Eames and Saarinen’s architectural careers also involved an early joint project. In January 1945 the US Magazine Arts & Architecture publisher John Entenza wrote an editorial calling for greater use of mass production technology in house building. In the following years a series of leading architects were commissioned to design and build their vision of the industrial mass produced house of the future.

In 1949 “Case Study House #9″ by Charles Eames and Eero Saarinen was completed. Showing the typical quadratic nature of most of Eames and Saarinen’s early work,”Case Study House #9” is filled with fixtures, features and furniture that illustrate both mens belief in the unity between architecture and design and the importance of the relation between a building, its contents and its user.

Next door to “Case Study House #9” is “Case Study House #8” the so-called “Eames House”: officially accredited to Charles and Ray Eames, but where one also detects the influence of Eero Saarinen.

For both Saarinen and Eames, their participation in such a prestigious project was to bring the two, still relatively young, architects a greater public and greater authority.

In 1946 another of Eero Saarinen’s “Cranbrook Connections” lead to the start of his collaboration with Knoll International.

Tulip Chair by Eero Saarinen for Knoll International

Tulip Chair by Eero Saarinen for Knoll International

At Cranbrook Saarinen had met Florence Schust. In 1944 Florence married the young German furniture producer Hans G. Knoll and became the Knoll International “in-house interior designer”; and it was Florence Knoll who approached Saarinen to ask him to develop his moulded chair concept for the company.

In total Saarinen developed over a dozen products for Knoll International, many of which have been in continuous production since their launch.

Despite the importance of his work, for Eero Saarinen furniture design was a side project to his architecture career; a career which saw him build, amongst other buildings, the Jefferson National Expansion Memorial in St Louis, the TWA Terminal at JFK Airport New York and Dulles International Airport, Washington. That said it was never a lesser value work for Saarinen, who was fascinated by the concept that each part of a work could reflect and compliment the others, that outside and inside could be united as one entity.  In that sense Saarinen’s furniture designs can be seen as a direct extension of his architectural work. And his architectural work as an extension of his furniture design.

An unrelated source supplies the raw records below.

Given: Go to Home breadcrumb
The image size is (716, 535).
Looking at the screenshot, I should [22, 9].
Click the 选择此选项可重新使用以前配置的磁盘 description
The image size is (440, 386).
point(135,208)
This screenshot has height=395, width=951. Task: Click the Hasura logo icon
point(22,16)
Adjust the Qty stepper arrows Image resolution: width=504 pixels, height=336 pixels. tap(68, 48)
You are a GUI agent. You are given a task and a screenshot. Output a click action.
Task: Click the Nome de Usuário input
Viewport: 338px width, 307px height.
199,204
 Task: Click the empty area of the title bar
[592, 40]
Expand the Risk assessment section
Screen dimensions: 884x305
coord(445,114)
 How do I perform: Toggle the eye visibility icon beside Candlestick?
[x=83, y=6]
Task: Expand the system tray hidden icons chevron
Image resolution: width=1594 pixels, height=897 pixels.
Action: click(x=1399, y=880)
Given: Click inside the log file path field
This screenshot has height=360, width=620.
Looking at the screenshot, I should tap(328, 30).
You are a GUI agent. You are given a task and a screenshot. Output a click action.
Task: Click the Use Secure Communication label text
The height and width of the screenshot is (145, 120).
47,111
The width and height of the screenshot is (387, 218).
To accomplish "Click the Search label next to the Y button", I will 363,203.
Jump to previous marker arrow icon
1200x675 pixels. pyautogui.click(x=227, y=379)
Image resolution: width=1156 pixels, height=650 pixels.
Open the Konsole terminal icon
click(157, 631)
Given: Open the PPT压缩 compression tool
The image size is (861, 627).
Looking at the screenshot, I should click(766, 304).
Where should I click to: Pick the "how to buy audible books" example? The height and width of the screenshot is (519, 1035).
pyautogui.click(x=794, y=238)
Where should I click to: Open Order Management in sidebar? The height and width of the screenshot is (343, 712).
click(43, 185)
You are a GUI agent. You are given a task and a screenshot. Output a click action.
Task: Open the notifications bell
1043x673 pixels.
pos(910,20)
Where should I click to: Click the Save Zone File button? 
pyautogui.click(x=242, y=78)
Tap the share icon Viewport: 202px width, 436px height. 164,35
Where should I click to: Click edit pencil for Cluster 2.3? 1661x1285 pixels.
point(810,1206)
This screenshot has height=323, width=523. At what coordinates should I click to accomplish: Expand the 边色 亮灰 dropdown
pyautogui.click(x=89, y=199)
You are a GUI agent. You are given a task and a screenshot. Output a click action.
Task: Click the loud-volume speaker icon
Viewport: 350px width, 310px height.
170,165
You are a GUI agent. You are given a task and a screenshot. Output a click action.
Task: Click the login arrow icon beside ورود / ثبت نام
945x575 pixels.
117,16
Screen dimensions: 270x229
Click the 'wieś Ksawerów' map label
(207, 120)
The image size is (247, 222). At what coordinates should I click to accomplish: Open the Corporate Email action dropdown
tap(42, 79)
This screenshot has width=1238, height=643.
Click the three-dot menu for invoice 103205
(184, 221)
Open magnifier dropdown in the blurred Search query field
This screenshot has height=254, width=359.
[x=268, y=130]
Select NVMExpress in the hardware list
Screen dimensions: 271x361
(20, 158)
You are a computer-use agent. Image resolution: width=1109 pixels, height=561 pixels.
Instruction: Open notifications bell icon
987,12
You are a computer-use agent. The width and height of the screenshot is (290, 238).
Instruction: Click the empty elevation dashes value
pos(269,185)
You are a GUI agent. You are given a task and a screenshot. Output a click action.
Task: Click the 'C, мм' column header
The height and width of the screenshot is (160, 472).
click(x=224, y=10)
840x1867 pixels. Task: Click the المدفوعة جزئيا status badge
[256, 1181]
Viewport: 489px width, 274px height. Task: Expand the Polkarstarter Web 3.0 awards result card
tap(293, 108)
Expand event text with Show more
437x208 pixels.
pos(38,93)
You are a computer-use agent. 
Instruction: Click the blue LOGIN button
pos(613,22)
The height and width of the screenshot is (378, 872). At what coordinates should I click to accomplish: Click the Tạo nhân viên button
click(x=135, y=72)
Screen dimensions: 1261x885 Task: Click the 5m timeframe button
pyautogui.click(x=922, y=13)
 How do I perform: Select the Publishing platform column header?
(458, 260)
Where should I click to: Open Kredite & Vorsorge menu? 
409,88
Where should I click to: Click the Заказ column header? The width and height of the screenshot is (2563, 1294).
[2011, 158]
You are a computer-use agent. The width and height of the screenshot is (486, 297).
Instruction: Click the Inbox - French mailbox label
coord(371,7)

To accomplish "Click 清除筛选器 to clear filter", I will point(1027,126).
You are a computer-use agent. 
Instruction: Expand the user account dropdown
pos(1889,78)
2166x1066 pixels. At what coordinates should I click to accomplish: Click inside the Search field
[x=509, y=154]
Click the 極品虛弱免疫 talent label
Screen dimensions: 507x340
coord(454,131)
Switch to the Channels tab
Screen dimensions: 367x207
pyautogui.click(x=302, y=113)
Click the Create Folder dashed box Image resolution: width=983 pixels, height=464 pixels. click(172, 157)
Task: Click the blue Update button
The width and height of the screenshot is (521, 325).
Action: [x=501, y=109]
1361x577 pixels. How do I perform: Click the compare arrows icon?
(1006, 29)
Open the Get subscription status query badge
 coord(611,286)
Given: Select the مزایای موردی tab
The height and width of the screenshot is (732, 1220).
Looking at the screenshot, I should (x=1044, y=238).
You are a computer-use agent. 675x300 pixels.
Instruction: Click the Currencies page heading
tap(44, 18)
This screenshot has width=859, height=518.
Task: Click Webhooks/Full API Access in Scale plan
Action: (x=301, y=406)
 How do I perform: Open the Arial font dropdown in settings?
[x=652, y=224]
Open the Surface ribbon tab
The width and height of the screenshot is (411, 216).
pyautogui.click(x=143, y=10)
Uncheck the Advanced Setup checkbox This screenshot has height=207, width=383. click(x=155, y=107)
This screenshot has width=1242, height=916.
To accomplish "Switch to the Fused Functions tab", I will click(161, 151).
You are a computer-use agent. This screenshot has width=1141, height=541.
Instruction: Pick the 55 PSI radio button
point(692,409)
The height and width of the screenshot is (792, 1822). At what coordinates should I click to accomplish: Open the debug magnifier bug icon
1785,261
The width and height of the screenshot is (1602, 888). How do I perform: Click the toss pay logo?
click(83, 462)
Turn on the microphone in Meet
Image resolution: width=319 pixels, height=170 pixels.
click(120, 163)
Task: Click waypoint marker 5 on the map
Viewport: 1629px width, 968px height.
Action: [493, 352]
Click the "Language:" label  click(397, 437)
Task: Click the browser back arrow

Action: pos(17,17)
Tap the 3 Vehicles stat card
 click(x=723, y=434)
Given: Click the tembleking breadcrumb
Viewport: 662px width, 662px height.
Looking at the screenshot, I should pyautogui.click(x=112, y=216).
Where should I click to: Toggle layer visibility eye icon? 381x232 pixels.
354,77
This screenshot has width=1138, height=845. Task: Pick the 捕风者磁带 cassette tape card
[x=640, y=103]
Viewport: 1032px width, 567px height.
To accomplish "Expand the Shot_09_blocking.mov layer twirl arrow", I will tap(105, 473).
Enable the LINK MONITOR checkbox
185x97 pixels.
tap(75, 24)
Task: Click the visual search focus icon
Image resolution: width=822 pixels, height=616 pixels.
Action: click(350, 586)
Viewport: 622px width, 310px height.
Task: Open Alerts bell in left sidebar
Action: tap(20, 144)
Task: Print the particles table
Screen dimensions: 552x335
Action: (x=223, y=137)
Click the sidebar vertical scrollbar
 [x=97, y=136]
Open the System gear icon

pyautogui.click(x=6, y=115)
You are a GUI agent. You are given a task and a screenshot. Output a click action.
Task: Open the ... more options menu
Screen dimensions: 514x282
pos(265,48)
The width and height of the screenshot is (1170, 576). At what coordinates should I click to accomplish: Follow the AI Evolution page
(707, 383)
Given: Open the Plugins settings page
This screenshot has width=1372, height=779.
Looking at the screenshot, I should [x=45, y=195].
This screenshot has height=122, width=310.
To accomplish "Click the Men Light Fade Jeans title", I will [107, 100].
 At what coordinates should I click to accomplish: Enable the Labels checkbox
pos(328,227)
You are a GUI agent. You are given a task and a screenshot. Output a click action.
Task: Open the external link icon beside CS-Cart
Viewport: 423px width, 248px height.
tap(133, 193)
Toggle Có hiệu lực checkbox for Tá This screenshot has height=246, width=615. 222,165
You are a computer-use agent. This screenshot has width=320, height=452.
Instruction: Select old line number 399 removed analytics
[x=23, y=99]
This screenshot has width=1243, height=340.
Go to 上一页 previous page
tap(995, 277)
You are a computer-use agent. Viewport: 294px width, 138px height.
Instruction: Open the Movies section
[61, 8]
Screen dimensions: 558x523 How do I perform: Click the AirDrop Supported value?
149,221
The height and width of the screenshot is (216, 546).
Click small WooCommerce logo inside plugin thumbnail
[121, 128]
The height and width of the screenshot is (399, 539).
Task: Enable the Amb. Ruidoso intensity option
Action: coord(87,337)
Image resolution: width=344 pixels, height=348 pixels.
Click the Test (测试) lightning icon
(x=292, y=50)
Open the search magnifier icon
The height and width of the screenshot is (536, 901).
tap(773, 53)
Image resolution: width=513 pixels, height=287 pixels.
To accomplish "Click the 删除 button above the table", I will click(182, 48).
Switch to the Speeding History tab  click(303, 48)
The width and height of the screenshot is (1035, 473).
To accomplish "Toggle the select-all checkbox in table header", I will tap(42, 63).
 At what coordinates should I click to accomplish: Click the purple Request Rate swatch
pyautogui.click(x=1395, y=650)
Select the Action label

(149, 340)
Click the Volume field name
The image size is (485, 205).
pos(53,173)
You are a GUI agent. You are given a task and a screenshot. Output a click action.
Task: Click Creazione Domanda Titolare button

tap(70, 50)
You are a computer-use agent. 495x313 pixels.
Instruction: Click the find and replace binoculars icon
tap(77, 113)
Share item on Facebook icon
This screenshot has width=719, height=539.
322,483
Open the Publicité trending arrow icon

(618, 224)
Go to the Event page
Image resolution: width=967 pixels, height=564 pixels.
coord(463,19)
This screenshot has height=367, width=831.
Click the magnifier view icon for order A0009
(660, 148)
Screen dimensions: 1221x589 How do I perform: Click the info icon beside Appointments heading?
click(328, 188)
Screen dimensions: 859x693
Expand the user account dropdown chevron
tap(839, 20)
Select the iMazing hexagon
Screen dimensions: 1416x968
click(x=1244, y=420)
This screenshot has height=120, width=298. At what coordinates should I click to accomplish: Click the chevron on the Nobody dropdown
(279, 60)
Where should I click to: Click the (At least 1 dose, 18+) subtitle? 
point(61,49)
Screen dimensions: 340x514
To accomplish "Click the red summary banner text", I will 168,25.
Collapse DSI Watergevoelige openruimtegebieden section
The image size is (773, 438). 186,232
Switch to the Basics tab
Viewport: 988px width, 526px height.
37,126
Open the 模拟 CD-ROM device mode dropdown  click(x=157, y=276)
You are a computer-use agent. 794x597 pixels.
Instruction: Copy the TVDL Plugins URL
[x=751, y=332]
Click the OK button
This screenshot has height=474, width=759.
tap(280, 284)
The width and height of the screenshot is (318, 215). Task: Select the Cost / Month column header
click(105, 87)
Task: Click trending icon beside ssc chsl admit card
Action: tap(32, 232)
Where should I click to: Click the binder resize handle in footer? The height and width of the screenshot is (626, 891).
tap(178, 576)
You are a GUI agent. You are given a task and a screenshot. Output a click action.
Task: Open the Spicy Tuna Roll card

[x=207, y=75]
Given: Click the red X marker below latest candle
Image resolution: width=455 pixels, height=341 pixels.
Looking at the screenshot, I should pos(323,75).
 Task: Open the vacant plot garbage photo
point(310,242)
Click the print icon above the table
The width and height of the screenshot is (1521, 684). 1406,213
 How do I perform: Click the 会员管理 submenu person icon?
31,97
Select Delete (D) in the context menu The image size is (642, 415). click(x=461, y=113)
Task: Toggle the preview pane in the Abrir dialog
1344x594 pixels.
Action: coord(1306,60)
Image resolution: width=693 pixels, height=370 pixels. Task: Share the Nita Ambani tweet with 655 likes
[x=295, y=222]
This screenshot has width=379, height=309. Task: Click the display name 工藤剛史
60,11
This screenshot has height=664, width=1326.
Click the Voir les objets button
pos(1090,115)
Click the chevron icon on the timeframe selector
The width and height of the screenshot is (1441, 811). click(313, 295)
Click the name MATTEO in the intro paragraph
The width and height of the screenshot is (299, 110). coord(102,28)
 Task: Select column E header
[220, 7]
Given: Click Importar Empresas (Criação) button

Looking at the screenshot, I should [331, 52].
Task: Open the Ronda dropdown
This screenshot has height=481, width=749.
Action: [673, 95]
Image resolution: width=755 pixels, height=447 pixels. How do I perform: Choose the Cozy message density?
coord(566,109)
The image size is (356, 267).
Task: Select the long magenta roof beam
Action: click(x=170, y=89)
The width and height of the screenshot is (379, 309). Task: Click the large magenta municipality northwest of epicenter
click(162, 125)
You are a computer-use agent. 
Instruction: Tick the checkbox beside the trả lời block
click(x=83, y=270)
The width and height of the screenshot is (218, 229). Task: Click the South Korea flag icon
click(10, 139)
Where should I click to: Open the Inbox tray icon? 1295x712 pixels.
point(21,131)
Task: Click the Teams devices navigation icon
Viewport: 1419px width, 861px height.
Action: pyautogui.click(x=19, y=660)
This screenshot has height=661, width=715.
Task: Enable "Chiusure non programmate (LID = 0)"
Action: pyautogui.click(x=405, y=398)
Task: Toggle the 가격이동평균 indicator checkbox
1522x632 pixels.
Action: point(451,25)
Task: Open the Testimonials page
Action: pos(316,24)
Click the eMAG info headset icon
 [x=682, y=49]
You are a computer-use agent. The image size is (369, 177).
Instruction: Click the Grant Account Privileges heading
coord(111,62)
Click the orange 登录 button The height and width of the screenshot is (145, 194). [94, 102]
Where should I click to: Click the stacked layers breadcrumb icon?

On September 1st 1961 Eero Saarinen died following an operation on a brain tumour.

Despite dying young, in his 25 year career Eero Saarinen created a canon of work – both architectural and furniture designs – that not only helped redefine architectural theory and shaped future thinking, but also laid the foundations for much of the modern designer furniture industry.

Always design a thing by considering it in its next larger context – a chair in a room, a room in a house, a house in an environment, an environment in a city plan.